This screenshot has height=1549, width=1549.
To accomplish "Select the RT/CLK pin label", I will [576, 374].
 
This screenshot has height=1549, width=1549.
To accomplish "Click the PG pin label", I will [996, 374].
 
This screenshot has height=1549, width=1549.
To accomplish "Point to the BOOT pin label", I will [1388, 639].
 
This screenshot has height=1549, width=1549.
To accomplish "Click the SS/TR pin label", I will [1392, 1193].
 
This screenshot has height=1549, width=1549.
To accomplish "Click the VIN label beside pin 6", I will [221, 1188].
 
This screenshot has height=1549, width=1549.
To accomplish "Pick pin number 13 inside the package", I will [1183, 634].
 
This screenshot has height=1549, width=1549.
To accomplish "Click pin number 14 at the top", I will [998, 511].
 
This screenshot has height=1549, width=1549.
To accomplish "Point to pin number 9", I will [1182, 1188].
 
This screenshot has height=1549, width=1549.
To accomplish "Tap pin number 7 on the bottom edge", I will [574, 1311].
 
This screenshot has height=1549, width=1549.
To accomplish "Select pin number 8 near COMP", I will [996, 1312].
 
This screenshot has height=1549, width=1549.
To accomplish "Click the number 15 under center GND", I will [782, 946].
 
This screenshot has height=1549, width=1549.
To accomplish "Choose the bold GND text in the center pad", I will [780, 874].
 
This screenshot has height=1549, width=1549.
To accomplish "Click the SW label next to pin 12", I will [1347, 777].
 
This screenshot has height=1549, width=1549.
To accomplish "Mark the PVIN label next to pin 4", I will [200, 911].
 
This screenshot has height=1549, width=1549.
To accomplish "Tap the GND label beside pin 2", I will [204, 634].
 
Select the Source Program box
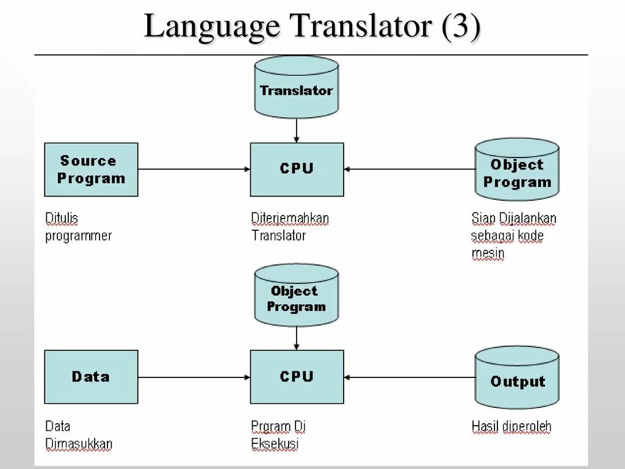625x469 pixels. tap(91, 170)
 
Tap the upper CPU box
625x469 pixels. tap(297, 170)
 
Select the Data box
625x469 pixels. tap(91, 377)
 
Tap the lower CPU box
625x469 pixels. tap(297, 377)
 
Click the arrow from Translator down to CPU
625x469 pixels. tap(297, 130)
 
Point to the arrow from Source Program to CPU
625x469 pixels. tap(194, 169)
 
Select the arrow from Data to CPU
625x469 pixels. tap(194, 377)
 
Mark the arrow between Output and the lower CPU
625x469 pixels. tap(409, 377)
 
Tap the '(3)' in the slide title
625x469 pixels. tap(461, 27)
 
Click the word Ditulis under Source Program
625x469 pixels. tap(62, 218)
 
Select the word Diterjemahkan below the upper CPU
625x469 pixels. tap(290, 218)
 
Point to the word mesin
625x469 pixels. tap(488, 253)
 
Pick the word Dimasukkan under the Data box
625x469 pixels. tap(79, 444)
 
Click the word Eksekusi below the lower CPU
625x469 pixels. tap(275, 444)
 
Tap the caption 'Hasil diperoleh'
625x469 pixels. tap(511, 426)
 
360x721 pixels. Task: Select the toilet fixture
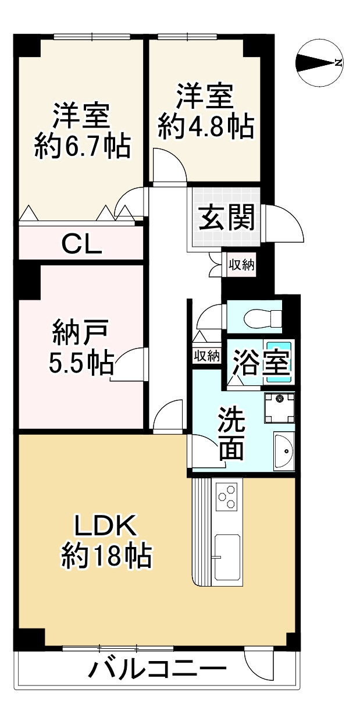click(x=262, y=318)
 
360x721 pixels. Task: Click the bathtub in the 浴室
click(x=279, y=361)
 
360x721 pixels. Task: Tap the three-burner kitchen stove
click(x=227, y=496)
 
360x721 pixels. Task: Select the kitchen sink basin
click(x=227, y=557)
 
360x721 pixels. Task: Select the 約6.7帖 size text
click(x=81, y=147)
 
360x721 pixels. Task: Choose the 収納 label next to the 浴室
click(x=206, y=355)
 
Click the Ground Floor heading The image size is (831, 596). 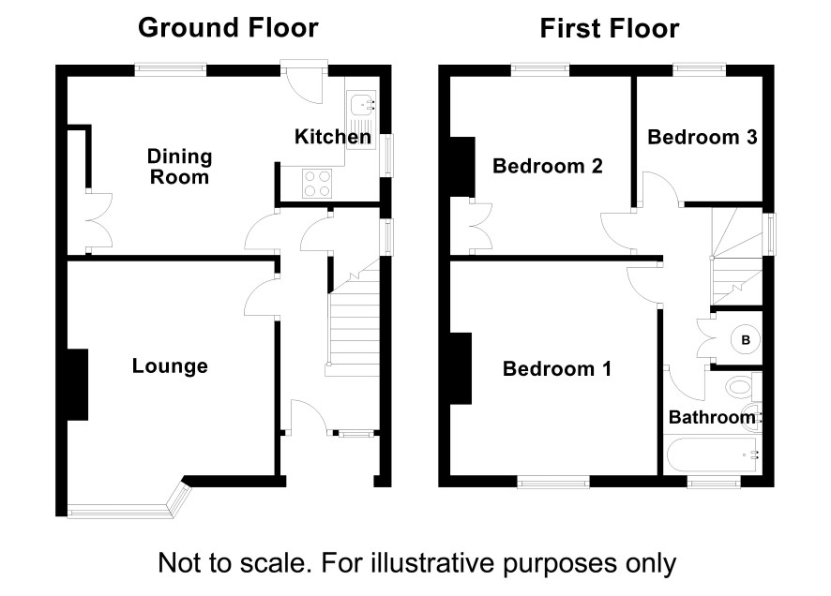click(x=228, y=27)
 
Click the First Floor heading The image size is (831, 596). click(x=610, y=28)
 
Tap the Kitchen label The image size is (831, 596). click(x=333, y=137)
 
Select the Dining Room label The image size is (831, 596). click(x=179, y=167)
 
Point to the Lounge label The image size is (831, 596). click(x=170, y=365)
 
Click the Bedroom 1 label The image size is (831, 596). click(x=557, y=368)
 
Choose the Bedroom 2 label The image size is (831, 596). click(x=548, y=166)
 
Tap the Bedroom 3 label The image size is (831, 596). click(x=703, y=137)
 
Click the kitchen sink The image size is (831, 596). click(x=361, y=119)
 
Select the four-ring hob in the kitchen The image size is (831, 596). click(x=317, y=183)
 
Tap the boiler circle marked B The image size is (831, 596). click(x=745, y=340)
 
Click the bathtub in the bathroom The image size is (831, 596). click(x=712, y=454)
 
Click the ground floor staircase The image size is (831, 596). click(x=354, y=318)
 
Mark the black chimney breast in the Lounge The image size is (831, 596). click(x=77, y=384)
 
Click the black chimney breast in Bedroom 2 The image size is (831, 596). click(x=461, y=167)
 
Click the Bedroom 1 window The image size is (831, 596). click(x=553, y=481)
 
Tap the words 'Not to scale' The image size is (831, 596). click(x=234, y=562)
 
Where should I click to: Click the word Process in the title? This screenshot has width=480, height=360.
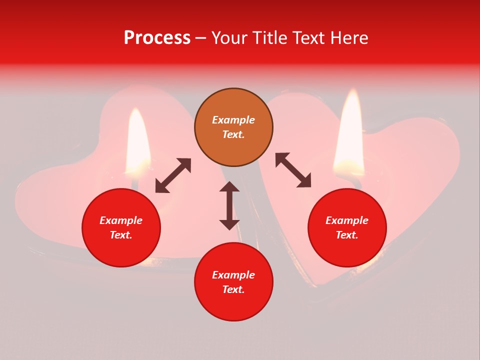[x=157, y=38]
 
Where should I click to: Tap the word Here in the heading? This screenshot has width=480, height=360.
[x=349, y=38]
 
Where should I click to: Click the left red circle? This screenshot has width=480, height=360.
[x=121, y=228]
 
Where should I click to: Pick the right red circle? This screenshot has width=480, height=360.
[x=347, y=228]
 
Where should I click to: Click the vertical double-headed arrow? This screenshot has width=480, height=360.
[x=230, y=206]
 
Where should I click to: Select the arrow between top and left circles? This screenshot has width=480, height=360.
[x=173, y=175]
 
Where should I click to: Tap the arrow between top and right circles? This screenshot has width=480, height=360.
[x=294, y=170]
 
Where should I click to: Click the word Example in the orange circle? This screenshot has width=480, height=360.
[x=234, y=120]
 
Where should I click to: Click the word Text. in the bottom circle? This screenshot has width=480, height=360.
[x=234, y=290]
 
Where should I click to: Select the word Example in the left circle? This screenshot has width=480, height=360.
[x=121, y=220]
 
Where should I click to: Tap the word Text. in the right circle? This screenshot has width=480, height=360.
[x=347, y=235]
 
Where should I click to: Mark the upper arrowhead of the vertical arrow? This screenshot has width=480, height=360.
[x=230, y=187]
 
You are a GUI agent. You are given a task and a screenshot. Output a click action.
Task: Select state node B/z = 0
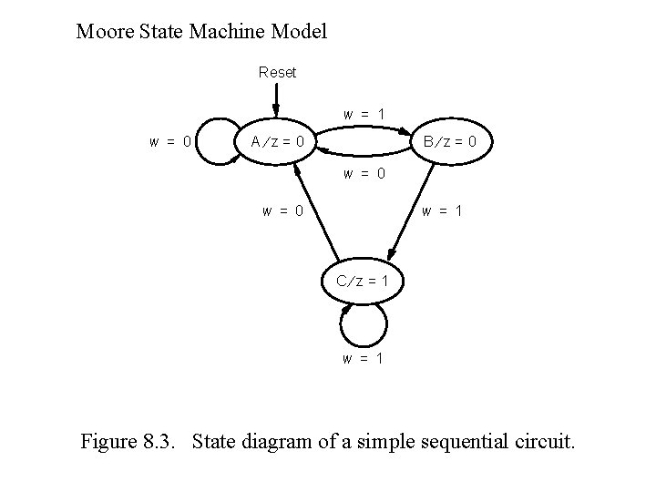point(453,141)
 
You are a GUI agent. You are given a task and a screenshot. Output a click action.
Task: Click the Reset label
point(277,72)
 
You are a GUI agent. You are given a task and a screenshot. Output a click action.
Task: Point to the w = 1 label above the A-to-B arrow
point(364,115)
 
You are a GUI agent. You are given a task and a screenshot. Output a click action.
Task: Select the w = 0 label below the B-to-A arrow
point(364,172)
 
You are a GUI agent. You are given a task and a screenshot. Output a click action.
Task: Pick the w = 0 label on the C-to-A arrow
point(282,211)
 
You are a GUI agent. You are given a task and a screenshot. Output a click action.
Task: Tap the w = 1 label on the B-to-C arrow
point(442,211)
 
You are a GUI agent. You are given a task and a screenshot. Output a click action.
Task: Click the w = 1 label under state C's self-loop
point(363,358)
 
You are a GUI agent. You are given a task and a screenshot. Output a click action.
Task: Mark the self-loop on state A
▬▬▬▬▬▬▬▬▬▬
__The task__. Reproduce the records word for word from their first line through the line that contains "will [1388, 639].", with both of those lines included.

__Response to the exercise__.
This screenshot has height=1549, width=1549.
To accomplish "Select the RT/CLK pin label", I will [576, 374].
 
This screenshot has height=1549, width=1549.
To accomplish "Click the PG pin label", I will [996, 374].
 
This screenshot has height=1549, width=1549.
To accomplish "Point to the BOOT pin label", I will [1388, 639].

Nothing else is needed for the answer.